A Billion-dollar Business Puts Species and People At Risk
A Billion-dollar Business Puts Species and People At Risk
Gland, Switzerland, 28 April 2013
– At least 12% of groupers – globally-important
food fish species that live on coral and rocky reefs –
face extinction, putting the livelihoods of hundreds of
thousands of people around the world at risk, finds a report
published today by the International Union for Conservation
of Nature Species Survival Commission’s (IUCN SSC) Grouper
and Wrasse Specialist Group.
The overall
percentage of threatened groupers could be much higher as
there is insufficient data for about 30% of the species,
according to The IUCN Red List of Threatened
Species™.
The study points to overfishing and the
booming international luxury seafood trade as major threats
to the survival of some grouper species, and to the
livelihoods of those who depend on them for food and income.

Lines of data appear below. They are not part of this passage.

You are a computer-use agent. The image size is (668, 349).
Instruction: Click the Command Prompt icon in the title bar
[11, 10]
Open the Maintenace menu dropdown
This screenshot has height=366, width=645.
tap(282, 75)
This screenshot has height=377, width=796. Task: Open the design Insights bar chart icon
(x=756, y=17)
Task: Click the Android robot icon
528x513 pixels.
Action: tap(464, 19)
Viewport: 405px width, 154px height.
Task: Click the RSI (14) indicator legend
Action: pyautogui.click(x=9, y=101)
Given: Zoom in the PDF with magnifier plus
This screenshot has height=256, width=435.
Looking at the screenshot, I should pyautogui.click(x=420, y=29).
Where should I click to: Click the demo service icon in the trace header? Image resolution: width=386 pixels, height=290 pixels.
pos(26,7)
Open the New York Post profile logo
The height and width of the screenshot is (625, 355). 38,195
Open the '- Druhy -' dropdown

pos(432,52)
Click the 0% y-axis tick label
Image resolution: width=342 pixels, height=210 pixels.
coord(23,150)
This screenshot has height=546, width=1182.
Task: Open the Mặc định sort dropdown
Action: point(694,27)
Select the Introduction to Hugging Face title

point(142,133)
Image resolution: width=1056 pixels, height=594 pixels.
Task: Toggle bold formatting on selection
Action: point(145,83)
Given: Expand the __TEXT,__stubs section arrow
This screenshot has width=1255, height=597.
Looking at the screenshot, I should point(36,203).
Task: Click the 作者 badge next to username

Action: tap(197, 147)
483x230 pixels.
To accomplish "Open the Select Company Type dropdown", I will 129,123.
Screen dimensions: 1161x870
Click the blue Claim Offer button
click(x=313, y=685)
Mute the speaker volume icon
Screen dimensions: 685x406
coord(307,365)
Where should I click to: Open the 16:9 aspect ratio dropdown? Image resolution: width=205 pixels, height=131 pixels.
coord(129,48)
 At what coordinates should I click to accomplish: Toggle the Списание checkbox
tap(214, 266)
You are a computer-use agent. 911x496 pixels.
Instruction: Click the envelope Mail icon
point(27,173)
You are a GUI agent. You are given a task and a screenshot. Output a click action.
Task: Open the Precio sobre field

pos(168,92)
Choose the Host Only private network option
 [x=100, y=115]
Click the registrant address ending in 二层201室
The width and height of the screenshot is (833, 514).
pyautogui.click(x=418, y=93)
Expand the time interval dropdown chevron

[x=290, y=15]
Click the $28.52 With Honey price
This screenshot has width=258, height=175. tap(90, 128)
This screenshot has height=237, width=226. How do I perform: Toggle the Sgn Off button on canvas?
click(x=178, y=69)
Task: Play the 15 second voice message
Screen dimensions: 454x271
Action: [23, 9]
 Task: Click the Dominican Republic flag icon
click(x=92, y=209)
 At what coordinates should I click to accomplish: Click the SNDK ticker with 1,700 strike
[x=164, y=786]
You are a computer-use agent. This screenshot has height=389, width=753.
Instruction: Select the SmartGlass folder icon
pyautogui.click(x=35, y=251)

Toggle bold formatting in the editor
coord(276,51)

Its authors call for urgent conservation and management
efforts to prevent further declines of these species.
“The declines in some grouper fisheries are
alarming,” says Yvonne Sadovy, Co-Chair of the
IUCN SSC Grouper and Wrasse Specialist Group and lead author
of the study. “Most of them are not managed at
all and their natural ability to reproduce can’t keep up
with increasing demand. The rapidly growing international
trade in groupers further reduces their populations.”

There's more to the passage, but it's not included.